The Southern Regional Council (SRC), founded in 1919 to combat racial injustice, established the Lillian Smith Book Awards in 1966 to recognize writing which extends the legacy of the outspoken writer who challenged all Americans on issues of social and racial justice.


Since 2004 the awards have been presented by SRC in a partnership with the University of Georgia Libraries, whose Hargrett Rare Book and Manuscript Library houses a historic collection of Lillian Smith's letters and manuscripts. Since 2007 this partnership has also included Georgia Center for the Book, and the awards ceremony is now presented on the Sunday of the Labor Day Weekend as part of the Decatur Book Festival in Decatur, Georgia. Excerpts from previous awards ceremonies may be viewed through the links on this page and through the Video Bar.

Thirty-nine books have been nominated for the 2013 awards, which will be presented in a ceremony to be held at the DeKalb County Public Library on Sunday, September 1st.

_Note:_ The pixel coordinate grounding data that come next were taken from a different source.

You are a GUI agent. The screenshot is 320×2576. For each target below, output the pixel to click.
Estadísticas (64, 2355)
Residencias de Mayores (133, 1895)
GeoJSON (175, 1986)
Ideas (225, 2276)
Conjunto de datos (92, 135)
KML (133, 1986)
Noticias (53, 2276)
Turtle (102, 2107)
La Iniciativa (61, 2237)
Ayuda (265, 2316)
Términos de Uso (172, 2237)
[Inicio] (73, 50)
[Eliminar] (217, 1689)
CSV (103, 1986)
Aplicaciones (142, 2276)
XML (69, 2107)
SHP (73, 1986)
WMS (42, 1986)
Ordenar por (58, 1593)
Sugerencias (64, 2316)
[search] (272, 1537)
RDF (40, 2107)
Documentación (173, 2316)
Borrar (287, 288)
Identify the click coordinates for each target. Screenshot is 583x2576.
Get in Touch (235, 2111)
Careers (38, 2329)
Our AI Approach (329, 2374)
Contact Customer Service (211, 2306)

Joining the jury this year is Dr. Vicki Crawford.  Dr. Crawford is an educational administ rator and scholar of the African American freedom struggle. She is an editor of the groundbreaking volume of essays, Women in the Civil Rights Movement: Trailblazers and Torchbearers which was one of the first collections published in the early 1990s to address the underrepresented role of women in the Civil Rights Movement. Her scholarship also includes a number of book chapters and essays such as “African American Women in the Twenty-First Century: The Continuing Challenge,” in the American Woman 2000; several entries in Black Women in America: An Historical Encyclopedia as well as a book chapter in Sisters in the Struggle: Women in the Civil Rights and Black Power Movements. Her background and interest in public history have led to numerous seminar and workshop presentations for middle and high school teachers, notably her work with the Atlanta History Center to develop a Teaching Tour of the Civil Rights Movement, seminar at Washington University for the St. Louis Consolidated School District and a workshop for the History Teachers’ Alliance at Furman University. Dr. Crawford has traveled throughout the south extensively where she interviewed some of the Civil Rights Movement’s most notable grassroots activists. As a trained oral historian, she has organized workshops on community oral history and assisted in curating exhibitions. Also, she is a frequent speaker for public programs, having interviewed Dr. John Hope Franklin at the Auburn Avenue Research Library in Atlanta and Dr. Dorothy Height, president of the National Council of Negro Women for large public audiences.

 
Dr. Crawford received her Ph.D. degree from Emory University in the field of American Studies with a concentration in twentieth century African American history. Following this, she completed a two-year post-doctoral fellowship as a Carolina Minority Post-Doctoral Fellow in the Department of History at the University of North Carolina-Chapel Hill. In 1992, she was selected as a Harvard Administrative Fellow where she worked in the Schlesinger Library at Radcliffe College. She has been on the faculties at the University of Massachusetts-Amherst, the University of North Carolina at Charlotte, the State University of West Georgia and Clark Atlanta University. She has received teaching awards such as the distinguished Lilly Teaching Fellowship Award at the University of Massachusetts and the Vulcan Award for Teaching Excellence at Clark Atlanta University. As a Fulbright Fellow, Dr. Crawford traveled to Ghana and Cameroon, West Africa and participated in the Brethren Colleges Abroad Program to Cuba. Dr. Crawford has a passion for undergraduate teaching and is very interested in interdisciplinary approaches to the humanities. She has served as a grant reviewer for both the Georgia Humanities Council and the National Endowment for the Humanities. Also, she served as an historical advisor and conducted interviews for a documentary on Women in the Civil Rights Movement for the National Education Association (NEA).
 
In addition to her scholarly expertise, Dr. Crawford has spent ten years as an academic administrator and has sought to enhance her administrative skills through participation in the American Council on Education’s National Leadership Forum for Women Administrators. Currently, she is Director of the Morehouse College Martin Luther King, Jr. Collection where she is developing campus-based programming in support of the Collection and creating opportunities for teaching, research and scholarship that promote the legacy of Dr. King.